Two days after a popular military coup put a stunning end to Morsy’s presidency, supporters of the one-time engineering professor and Muslim Brotherhood apparatchik said they felt betrayed and disappointed that the "legitimate" leader of Egypt had been deposed by force. They proclaimed that they were resolved to a seemingly impossible task: restoring Morsy to the presidency.

To do so, their leaders — those yet to be arrested in a spreading crackdown — have once again entered into a dance with the very generals who brought them down. They’re praising the military as brothers even as rank-and-file supporters call for the execution of the defense minister, Abdel Fattah al-Sisi, who delivered Morsy’s coup de grace. For its part, the military is reaching right back out to the movement that it just threw out of power — even as the generals move to neuter the Brotherhood’s leadership.

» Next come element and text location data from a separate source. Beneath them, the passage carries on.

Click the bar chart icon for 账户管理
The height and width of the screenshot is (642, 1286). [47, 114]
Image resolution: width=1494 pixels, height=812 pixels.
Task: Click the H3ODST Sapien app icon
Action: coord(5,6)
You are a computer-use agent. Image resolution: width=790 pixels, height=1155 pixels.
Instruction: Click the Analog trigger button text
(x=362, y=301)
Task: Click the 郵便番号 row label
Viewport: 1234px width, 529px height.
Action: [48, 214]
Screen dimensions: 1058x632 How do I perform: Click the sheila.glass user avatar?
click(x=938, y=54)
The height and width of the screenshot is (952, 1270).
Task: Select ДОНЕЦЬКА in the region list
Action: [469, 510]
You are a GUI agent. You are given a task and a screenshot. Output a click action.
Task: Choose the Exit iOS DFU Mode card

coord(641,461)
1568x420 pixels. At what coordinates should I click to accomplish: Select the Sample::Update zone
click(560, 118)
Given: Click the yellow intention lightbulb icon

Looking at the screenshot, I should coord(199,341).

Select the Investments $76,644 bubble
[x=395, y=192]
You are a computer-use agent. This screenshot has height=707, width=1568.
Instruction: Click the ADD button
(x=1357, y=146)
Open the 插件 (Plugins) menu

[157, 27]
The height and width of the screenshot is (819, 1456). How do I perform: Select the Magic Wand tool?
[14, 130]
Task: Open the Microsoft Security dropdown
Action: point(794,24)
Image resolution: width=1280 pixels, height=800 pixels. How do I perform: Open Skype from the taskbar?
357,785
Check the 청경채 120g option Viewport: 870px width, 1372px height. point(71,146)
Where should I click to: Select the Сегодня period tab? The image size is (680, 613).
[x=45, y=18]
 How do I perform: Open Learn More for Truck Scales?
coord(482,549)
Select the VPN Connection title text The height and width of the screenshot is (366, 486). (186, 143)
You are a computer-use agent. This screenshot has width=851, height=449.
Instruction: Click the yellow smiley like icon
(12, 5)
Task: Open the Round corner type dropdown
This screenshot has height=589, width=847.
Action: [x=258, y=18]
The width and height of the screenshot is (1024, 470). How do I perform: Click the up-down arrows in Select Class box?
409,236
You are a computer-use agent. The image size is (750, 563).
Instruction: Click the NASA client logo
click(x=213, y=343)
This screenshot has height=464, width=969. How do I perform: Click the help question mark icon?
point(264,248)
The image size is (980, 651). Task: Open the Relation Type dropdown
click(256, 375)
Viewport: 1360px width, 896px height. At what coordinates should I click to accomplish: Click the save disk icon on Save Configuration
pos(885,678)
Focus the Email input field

There is little chance that the military, which has already initiated its "roadmap" for a transition, will make a bargain — a referendum on Morsy’s rule, for instance. But the Brotherhood’s leaders — who have drilled into their supporters that Morsy’s legitimacy is worth dying for — may see few options but to stand by their core principle: that Morsy was elected.

"Why am I here?" said Hassan Khaled, a 22-year-old commerce student at Cairo University. "Because Morsy is the elected president… We spent 30 years under the rule of President Hosni [Mubarak], who always took the elections by rigging. It’s our right to choose a president."

All but a few of the Brotherhood’s religious and political leaders, including Morsy, have been arrested or remain incommunicado, according to aides. Their television channel, Egypt 25, has been shut down, along with others sympathetic to more conservative Islamists. The movement’s supreme guide, Mohammed Badie, remains free, though various earlier reports of his arrest made it unclear whether that was by the military’s own design. Many fear that arresting the supreme guide, a blow the state has not inflicted on the Brotherhood for decades, would prompt widespread violence. Late on Friday night, the government continued to squeeze. Heavily armed police snatched Khairat al-Shater, Badie’s deputy and arguably the Brotherhood’s most powerful figure, along with his brother. They also arrested Hazem Abu Ismail, a wildly popular Salafi preacher who had come out in support of Morsy, to the cheers of watching neighbors.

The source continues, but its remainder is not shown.